The option "WS=6" means the system has RFC 1323 enabled and provides a scale factor of "6".  In a scenario where this was causing a problem, the source system would be seen to send a SYN packet with the option WS=6, but the option would be received as WS=0 at the far end of the connection. In this case, there would be a number of possible solutions. Either disable window scaling on the ProxySG, or set a default TCP window-size, or identify and replace the incompatible system.

RFC1323 configuration affects both the client (client to proxy) and server (proxy to OCS) side connection
 
Is it possible to disable RFC 1323 for a single connection on the ProxySG?
 
No it is not possible to disable RFC 1323 for just one website.

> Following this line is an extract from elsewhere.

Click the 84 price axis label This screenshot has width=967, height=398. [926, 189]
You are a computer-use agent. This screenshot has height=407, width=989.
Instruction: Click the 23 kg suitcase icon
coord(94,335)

The setting is a global setting and would impact all connections to and from the proxy.
 
How can RFC 1323 be disabled on the ProxySG?
 
To disable RFC 1323 on the ProxySG, you need to login to the ProxySG via serial console or via SSH session.
 
ProxySG>enable
Enable Password:
ProxySG#config t
Enter configuration commands, one per line.  End with CTRL-Z.
ProxySG#(config)show tcp-ip
  RFC-1323 support:             enabled
  TCP Newreno support:          enabled
  IP forwarding:                enabled
  ICMP bcast echo response:     disabled
  ICMP timestamp echo response: disabled
  Path MTU Discovery:           disabled
  TCP silly-window avoidance:   enabled
  Routing algorithm:            weighted-round-robin
  TCP 2MSL timeout:             120 seconds
  TCP window size:              2031585 bytes
  TCP Loss Recovery Mode:       normal
  Bypass connection keep-alive: disabled
  Fast retransmit:              enabled
  Fast TCP FIN_WAIT_2 recycle:  disabled
  SCPS link bandwidth:          (not configured)
  SCPS interface:               (not configured)
  SCPS link rtt:                (not configured)
  SCPS processing:              Disabled

ProxySG#(config)tcp-ip rfc-1323 disable
  ok
ProxySG#(config)exit
ProxySG#
 
How can RFC 1323 be re-enabled on the ProxySG?
 
ProxySG>enable
Enable Password:
ProxySG#config t
Enter configuration commands, one per line.  End with CTRL-Z.
ProxySG#(config)show tcp-ip
  RFC-1323 support:             disabled
  TCP Newreno support:          enabled
  IP forwarding:                enabled
  ICMP bcast echo response:     disabled
  ICMP timestamp echo response: disabled
  Path MTU Discovery:           disabled
  TCP silly-window avoidance:   enabled
  Routing algorithm:            weighted-round-robin
  TCP 2MSL timeout:             120 seconds
  TCP window size:              2031585 bytes
  TCP Loss Recovery Mode:       normal
  Bypass connection keep-alive: disabled
  Fast retransmit:              enabled
  Fast TCP FIN_WAIT_2 recycle:  disabled
  SCPS link bandwidth:          (not configured)
  SCPS interface:               (not configured)
  SCPS link rtt:                (not configured)
  SCPS processing:              Disabled

ProxySG#(config)tcp-ip rfc-1323 enable
  ok
ProxySG#(config)exit
ProxySG#

Note: A reboot of the ProxySG is required for RFC1323 configuration to take effect.